- [WHAT YOU NEED TO DO]:
(a) Write out the stretch of the passage on alternative investments in IRA accounts from "Alternative Investments Are" through "real estate holdings.".
(b) Continue the passage on private equity and venture capital in IRA accounts from where it stops.

Private Equity and Venture Capital in IRA Accounts

Alternative Investments Are Becoming More Common in Diversified Portfolios

A recent PEW Charitable Trusts study shows a sharp rise in alternative asset investment (ex., private equity, venture capital, or real estate) over the past decade among large pension and trust investors. From 2006 to 2016, funds have more than doubled their allocation to alternative investments[1]. These large fund professional managers are capitalizing on the return and correlation characteristics of this asset class.  A recent trend in this class has been an increase in the relative percentages of private equity and venture capital as compared to real estate holdings.

Individual investors can take advantage of investing in these asset classes through their IRA. Investing in alternative assets through IRA accounts is not a new strategy; it has been around since the IRA was created in 1970s. Increased allocations to alternative assets that lie outside of the stock market can result in greater financial returns and increased diversification. By placing these investments into a long-term, self-directed IRA account, investors can gain tax advantages and could protect those funds from the short-term volatility can occur in more traditional capital markets.  When a bull market wanes and traditional markets are volatile, alternative investment attractiveness increases. Furthermore, because alternatives tend to have lower correlation to stocks and low-to-negative correlation to bonds[2], they can be an attractive diversifier.

- [DATA EXTRACT]:
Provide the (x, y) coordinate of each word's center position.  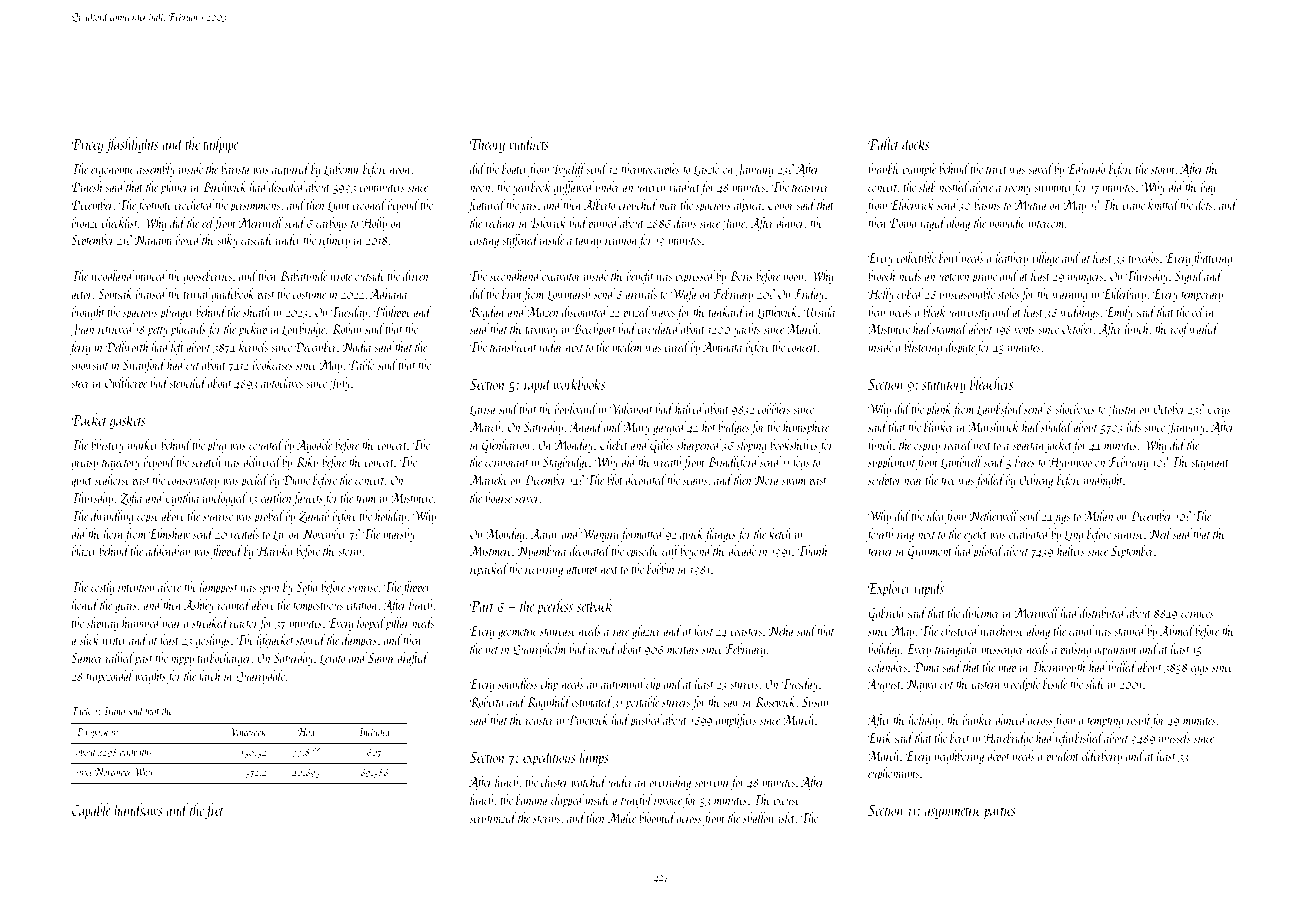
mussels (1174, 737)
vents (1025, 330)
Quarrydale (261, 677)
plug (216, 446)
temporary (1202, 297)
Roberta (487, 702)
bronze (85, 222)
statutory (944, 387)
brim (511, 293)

...

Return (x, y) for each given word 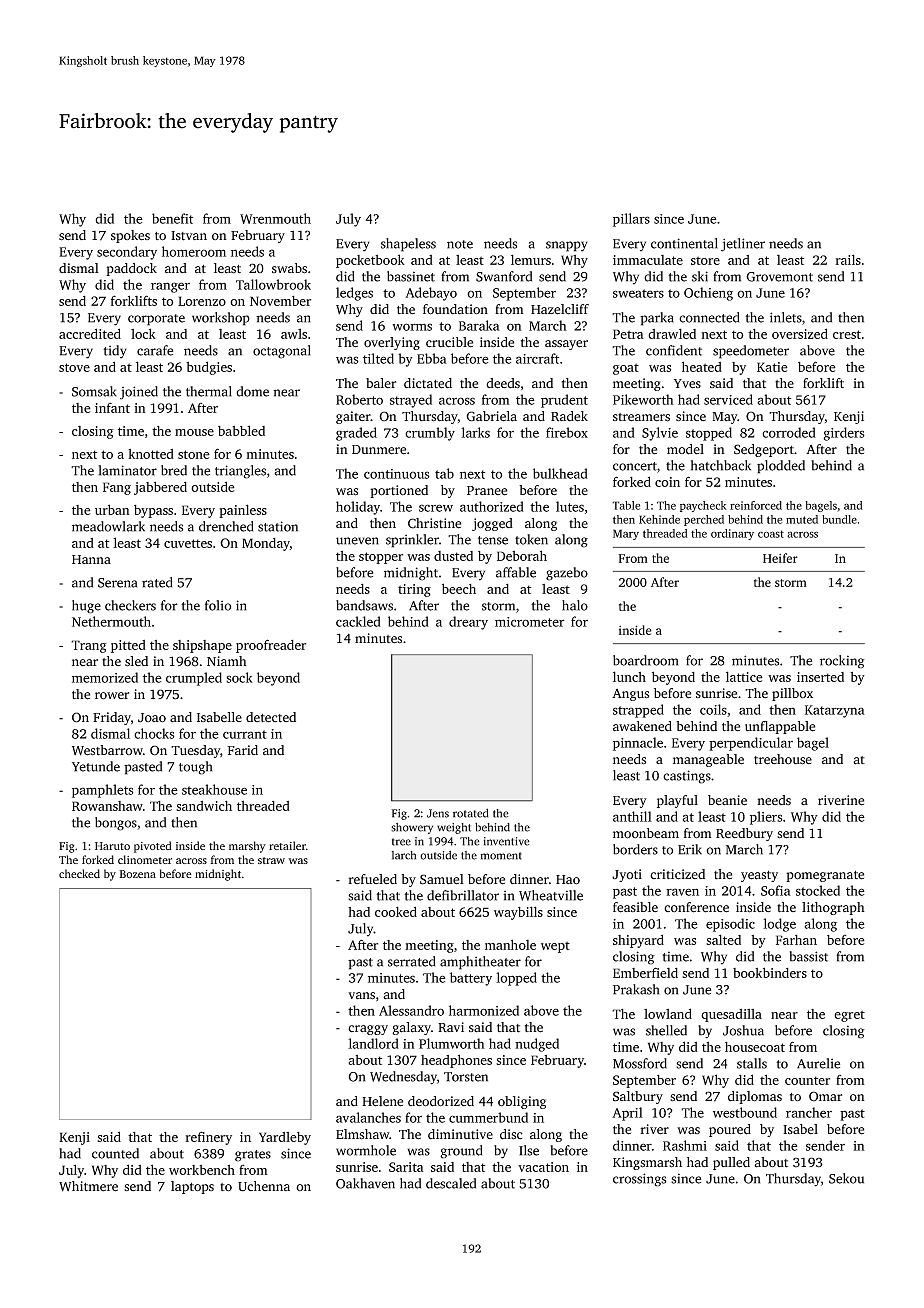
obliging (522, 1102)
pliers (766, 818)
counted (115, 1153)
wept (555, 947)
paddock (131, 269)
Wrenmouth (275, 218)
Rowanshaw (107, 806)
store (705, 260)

...

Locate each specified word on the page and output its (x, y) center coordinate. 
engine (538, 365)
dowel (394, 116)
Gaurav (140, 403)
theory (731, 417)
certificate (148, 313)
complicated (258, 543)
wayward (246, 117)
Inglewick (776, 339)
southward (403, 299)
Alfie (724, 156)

- [PER-TASK OUTPUTS]:
(a)
Alternative Investments Are Becoming More Common in Diversified Portfolios

A recent PEW Charitable Trusts study shows a sharp rise in alternative asset investment (ex., private equity, venture capital, or real estate) over the past decade among large pension and trust investors. From 2006 to 2016, funds have more than doubled their allocation to alternative investments[1]. These large fund professional managers are capitalizing on the return and correlation characteristics of this asset class.  A recent trend in this class has been an increase in the relative percentages of private equity and venture capital as compared to real estate holdings.

(b)
Investing in Private Companies

Private equity and venture capital are a sub category in the alternative asset class and consists of ownership in a company that is not publicly traded. Private equity typically deals with more mature private companies, while venture capital focuses on early stage companies. These early, fast-growing companies utilize private capital (either through funds or through individuals, so called “angels”) to be able to quickly develop innovative products and solutions, scale their operations, and capture meaningful market traction.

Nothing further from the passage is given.